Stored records
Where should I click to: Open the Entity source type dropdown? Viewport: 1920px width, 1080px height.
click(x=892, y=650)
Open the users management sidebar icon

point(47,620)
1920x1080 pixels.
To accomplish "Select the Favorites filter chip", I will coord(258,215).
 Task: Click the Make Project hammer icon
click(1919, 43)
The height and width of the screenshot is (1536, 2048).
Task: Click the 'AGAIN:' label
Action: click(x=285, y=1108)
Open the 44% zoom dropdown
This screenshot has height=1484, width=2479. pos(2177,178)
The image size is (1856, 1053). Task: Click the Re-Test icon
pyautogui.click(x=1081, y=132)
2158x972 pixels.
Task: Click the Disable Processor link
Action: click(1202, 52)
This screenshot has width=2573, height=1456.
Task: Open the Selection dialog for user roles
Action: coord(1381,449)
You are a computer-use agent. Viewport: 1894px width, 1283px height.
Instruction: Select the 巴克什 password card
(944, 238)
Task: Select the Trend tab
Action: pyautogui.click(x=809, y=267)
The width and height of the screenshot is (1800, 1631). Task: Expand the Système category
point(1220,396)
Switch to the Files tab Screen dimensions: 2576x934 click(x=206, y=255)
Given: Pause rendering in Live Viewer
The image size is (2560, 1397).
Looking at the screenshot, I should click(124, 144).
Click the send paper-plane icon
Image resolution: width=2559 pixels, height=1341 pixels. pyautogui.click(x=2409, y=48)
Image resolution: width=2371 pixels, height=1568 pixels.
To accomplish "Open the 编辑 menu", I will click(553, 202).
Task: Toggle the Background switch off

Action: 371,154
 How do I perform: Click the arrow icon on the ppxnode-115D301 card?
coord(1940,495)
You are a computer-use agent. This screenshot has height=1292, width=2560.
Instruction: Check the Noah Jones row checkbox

WORK ITEM >> Give the number of lines in the records that contain the string "accomplish", with no other output.

ANSWER BELOW >> 2